Mengenal Sejarah Orde Baru Melalui Buku Karya Leila S. Chudori

Mengenal Sejarah Orde Baru Melalui Buku Karya Leila S. Chudori Foto: Instagram

BANGSAONLINE.com - Leila S. Chudori merupakan penulis berkebangsaan Indonesia. Ia telah melahirkan banyak karya melalui novel dan cerita-cerita pendek. 

Ia mulai menulis sejak umur 12 tahun. Sejak itu karya-karyanya banyak dimuat di Majalah Si Kuncung, Kawanku, dan Hai.

Kini, Leila S. Chudori telah banyak menerbitkan novel dengan sebagian besar genrenya adalah fiksi sejarah. Berikut 3 rekomendasi novel fiksi sejarah milik Leila yang dapat Anda baca untuk menambah pengetahuan sejarah Anda.

- Laut Bercerita

Foto: Goodreads

Laut bercerita merupakan novel bergenre fiksi sejarah yang menceritakan tentang kehidupan mahasiswa tahun '90-2000 an. Novel ini bercerita tentang sekumpulan mahasiswa yang menggemari karya sastra milik Pramoedya Ananta Toer yang saat itu dilarang oleh pemerintah. Karena keadaan tahun '98 sedang sangat kacau, mereka lalu melakukan berbagai diskusi secara diam diam. 

Sampai pada akhirnya terdapat salah satu anggota mereka yang membocorkan misi-misi mereka kepada intel dan menyebabkan hilangnya beberapa anggota mereka.

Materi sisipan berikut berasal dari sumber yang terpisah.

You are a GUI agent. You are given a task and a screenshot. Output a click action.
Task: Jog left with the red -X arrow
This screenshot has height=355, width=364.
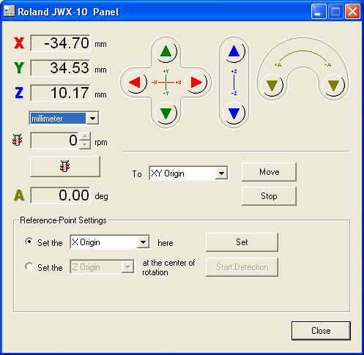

Buku ini menggambarkan keadaan Indonesia tahun 98 yang benar-benar porak poranda. Tidak hanya itu, penyiksaan terhadap mereka yang hilang pun ditunjukkan dengan sangat detail membuat pembaca merasa sangat dekat dengan kejadian yang dialami oleh para tokoh. Hingga kini, laut bercerita sudah dicetak ulang sebanyak 90 kali.

- Pulang

Foto: Gramedia

Novel bertema keluarga, persahabatan, cinta, dan penghianatan ini berlatarkan tiga peristiwa sejarah. Peristiwa tersebut diantaranya adalah G30S PKI, Prancis pada Mei '68, dan kerusuhan Mei '98. 

Menceritakan empat eksil yang tidak dapat pulang ke Indonesia pasca peristiwa G30S PKI di Indonesia. Mereka yang saat itu sukses membuka restoran Indonesia di Paris merasa sangat bersalah karena teman-temannya di Indonesia satu persatu tumbang karena peristiwa tersebut. 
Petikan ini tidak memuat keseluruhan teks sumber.